### DATASET RECORDS
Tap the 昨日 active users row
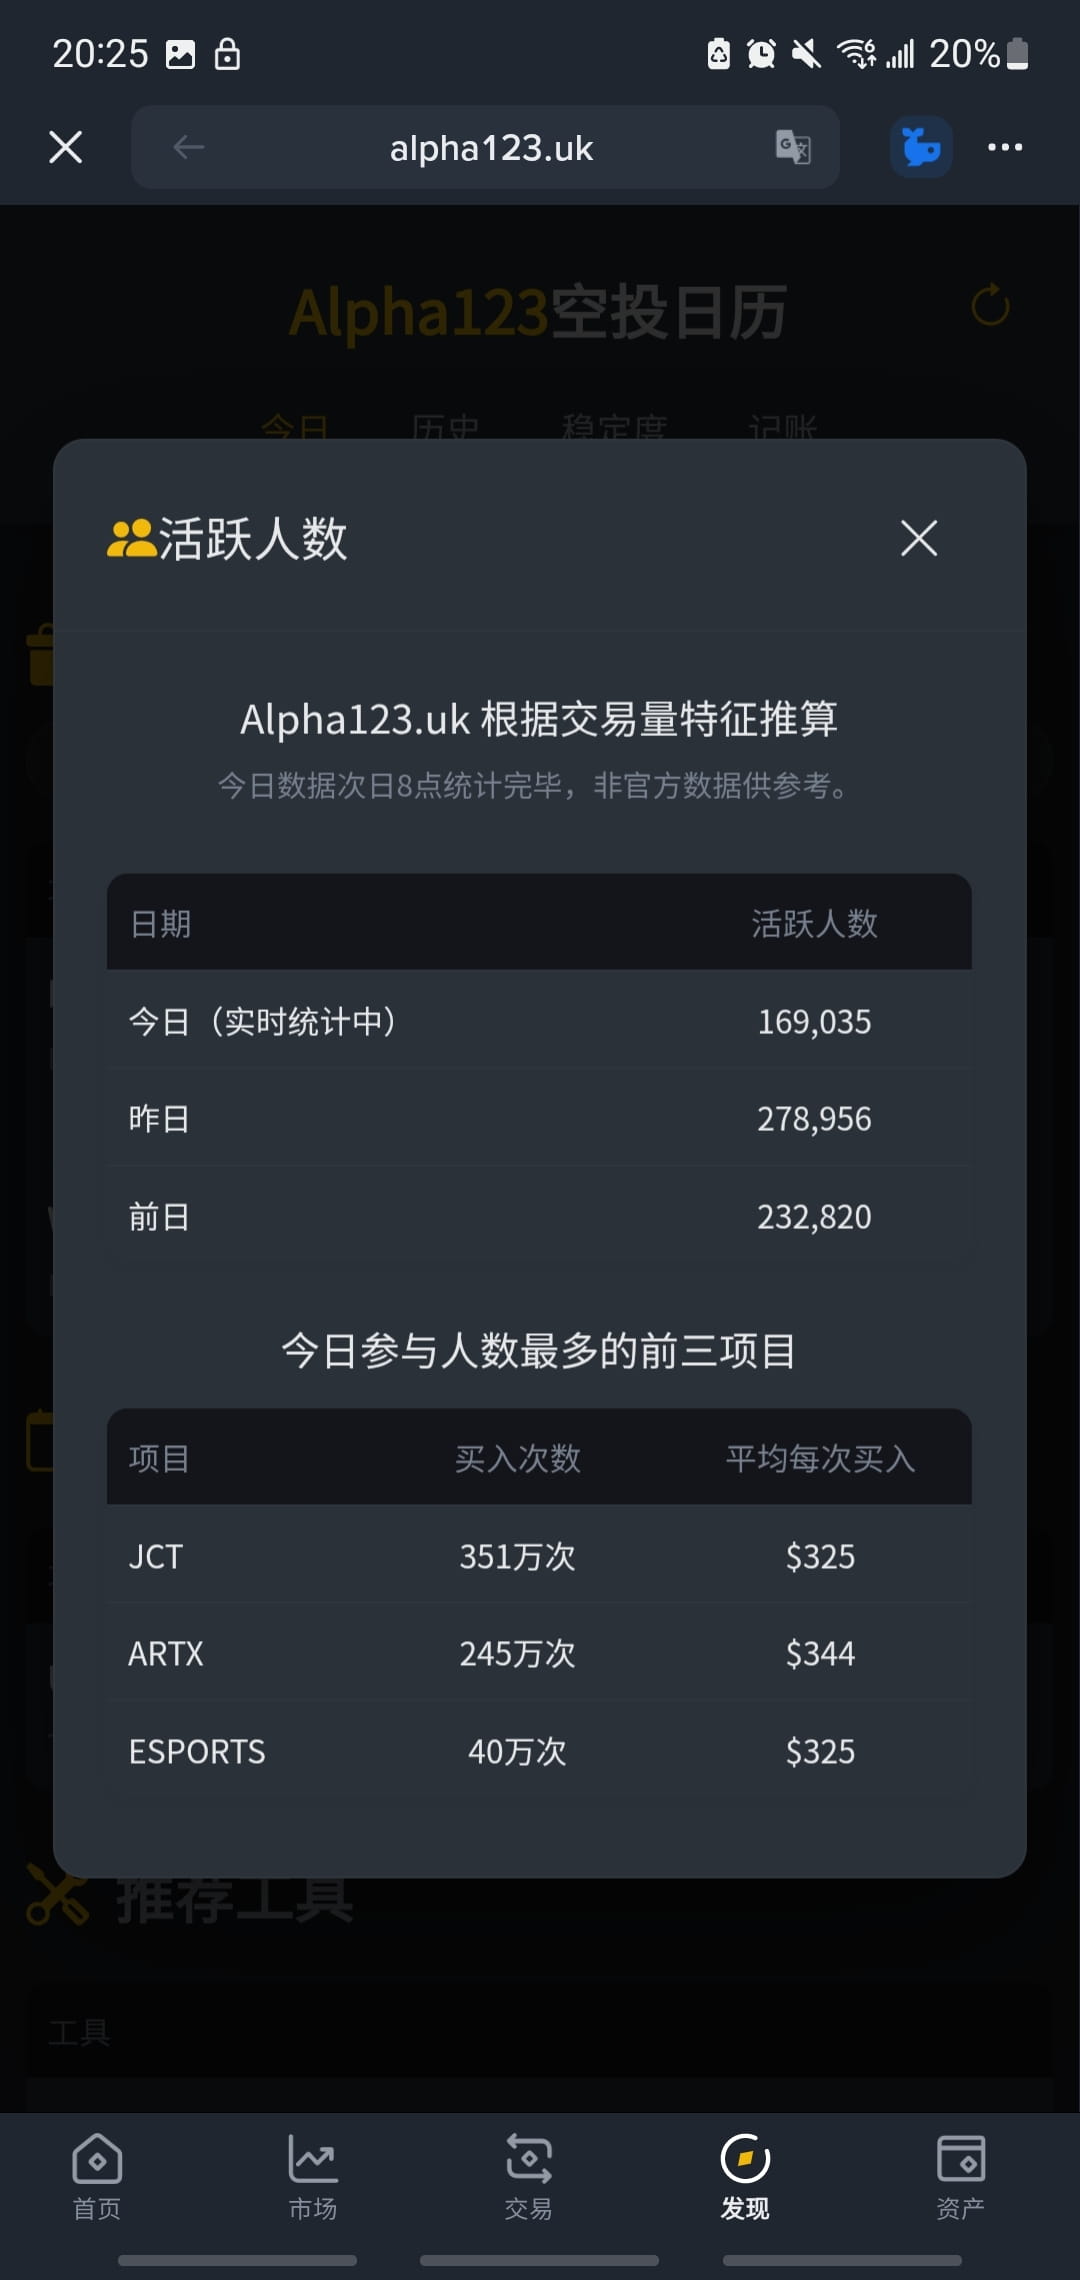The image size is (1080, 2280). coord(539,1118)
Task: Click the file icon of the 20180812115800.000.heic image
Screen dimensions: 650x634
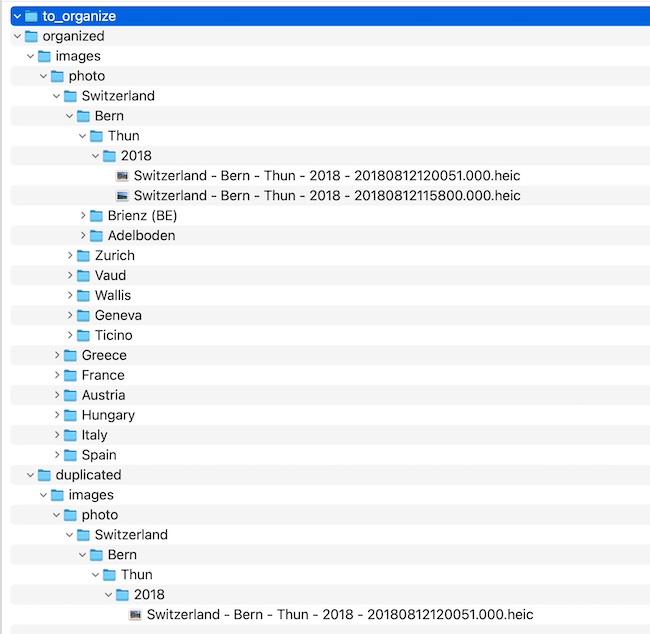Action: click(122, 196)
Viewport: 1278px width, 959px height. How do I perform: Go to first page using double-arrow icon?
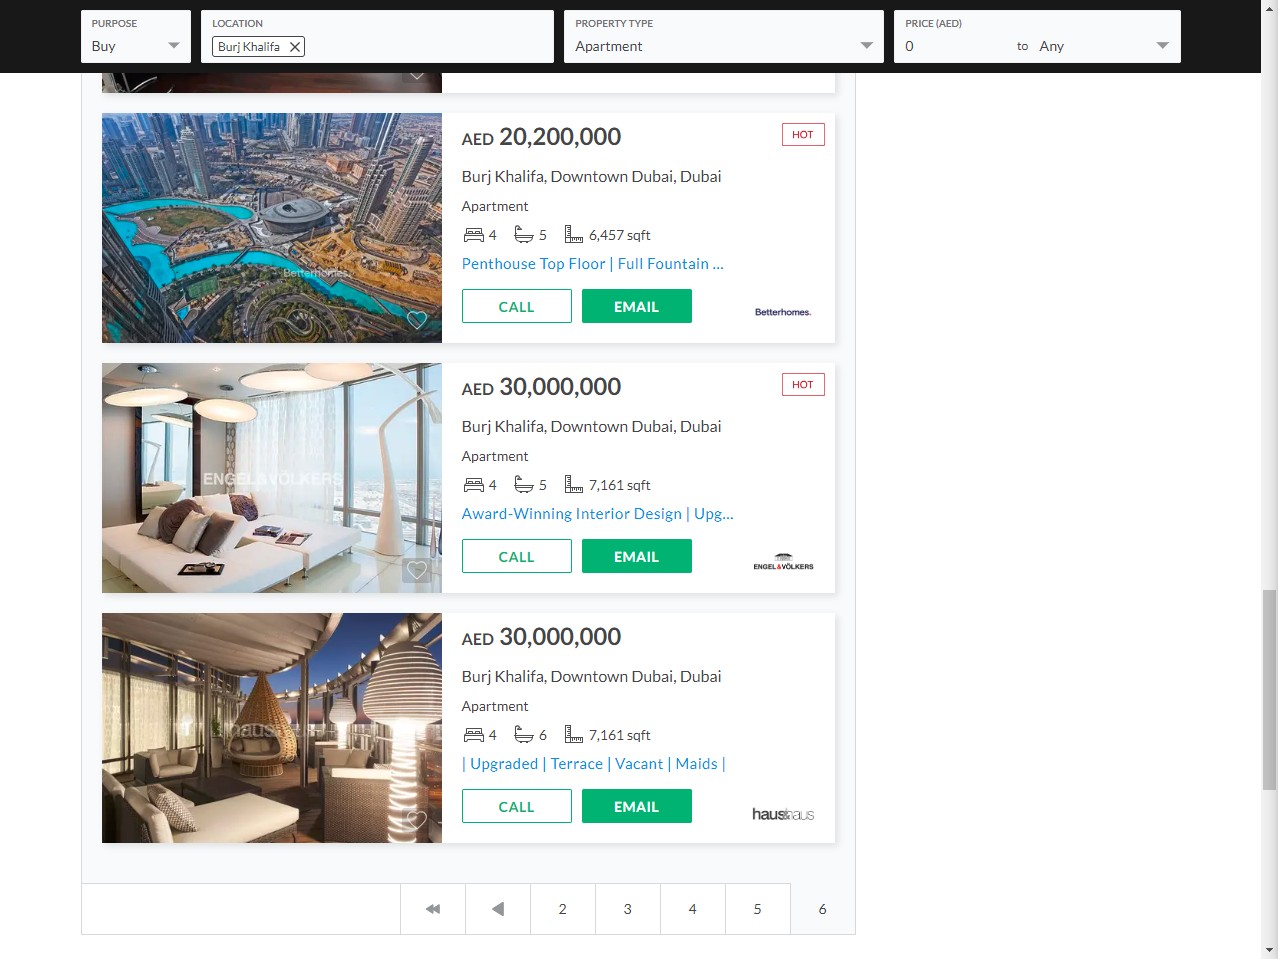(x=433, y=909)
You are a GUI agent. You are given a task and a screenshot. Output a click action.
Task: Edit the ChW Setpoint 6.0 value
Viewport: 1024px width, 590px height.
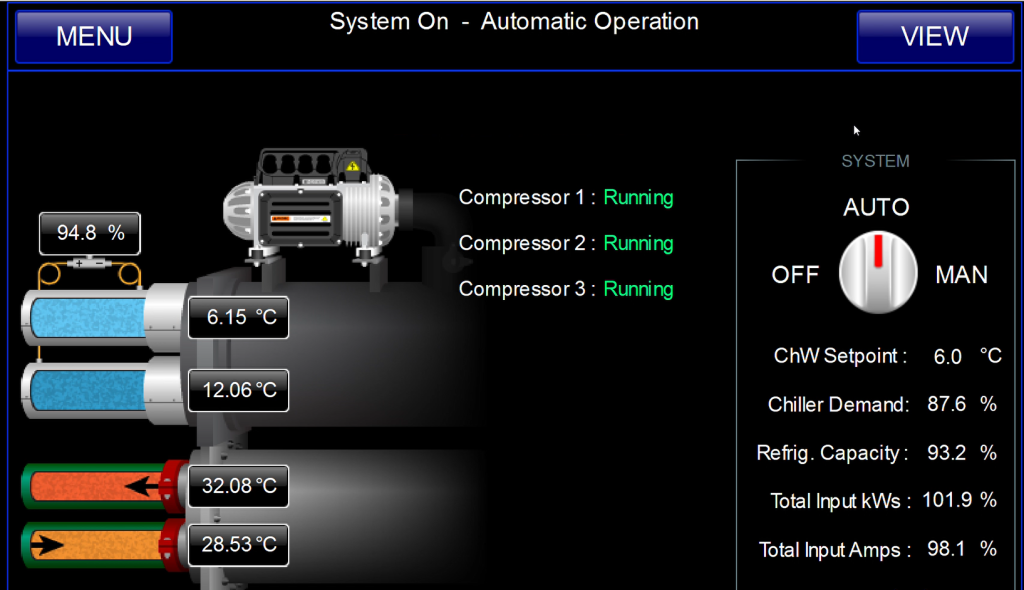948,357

### WHAT THE TASK ASKS
Print, exactly and only, the lines running from the line with "Task: Click the" through the last line of the data, including both. Skip any picture.

### RESULT
Task: Click the file icon of the 20180812115800.000.heic image
Screen dimensions: 650x634
Action: click(122, 196)
Viewport: 1278px width, 959px height. How do I perform: Go to first page using double-arrow icon?
(x=433, y=909)
You are a GUI agent. You are given a task and a screenshot. Output a click action.
Task: Edit the ChW Setpoint 6.0 value
Viewport: 1024px width, 590px height.
948,357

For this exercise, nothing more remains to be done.